Recent technological advances offer the possibility of a new generation of chemical and biological monitoring systems that can be arrayed to provide real-time water quality toxicity data over a range of spatial and temporal scales. Different types of real-time biological monitors have been used in several European countries, but little is known regarding the sensitivity and dose response to various classes of compounds and the diverse bioelectrical and behavioral changes these instruments measure. The biomonitoring systems to be evaluated monitor the (1) behavior of daphnia, (2) bioelectric signals from bluegill or fathead minnows, (3) algal fluorescence change, and (4) clam gape. Other instruments utilize fiber optics, digital imagery, spectrometry, and multiple probes. The goal is to determine which, if any, instruments are responsive to various classes of contaminants such as pesticides, herbicides, and toxics as opposed to normal variations in ambient conditions. The final result could be a suite of sensors that can be installed in either source waters or finished drinking waters to provide real-time water quality information.
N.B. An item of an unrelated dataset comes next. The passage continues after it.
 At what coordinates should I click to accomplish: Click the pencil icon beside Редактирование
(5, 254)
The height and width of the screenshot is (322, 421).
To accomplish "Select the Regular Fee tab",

This task is being approached in three phases. Phase one consists of controlled laboratory experiments in parallel, spiking various types of raw and finished waters with a range of contaminants from the Contaminant Candidate List (CCL). Data will be generated for response and recovery times for a range of dose and exposure times. Phase two will attempt to fine-tune the various behavioral or bioelectrical parameters to specific contaminants. Phase three will consist of field demonstrations and evaluations. This will include lake, river, and finished waters and include real-time data generation and collection to be used for modeling, trend analyses, and emergency response. Real-time data collection may include satellite, cell phone, and/or line-of-sight radio communications. Field applications must consider a variety of hazards such as fouling, debris, vandalism, and high flows. Special consideration will be required for finished water applications because of the disinfectant residual that in itself could be hazardous to the biological organisms.
Phase one is currently underway. The daphnia and algae monitors have undergone initial shakedown testing for exposures to gasoline, cadmium, and atrazine under various DO, pH, alkalinity, and hardness ambient conditions. Alarm responses have been observed within minutes to hours depending on dose and source water characteristics. Recovery periods also vary from minutes to hours. The different monitors have multiple responses such as the swimming speed or height of the daphnia or the number of clams that are open and their degree of openness that must be further investigated to determine the primary response mechanism to the contaminant. Phase one is scheduled for completion in 2003 with phase three field demonstrations finished in 2005.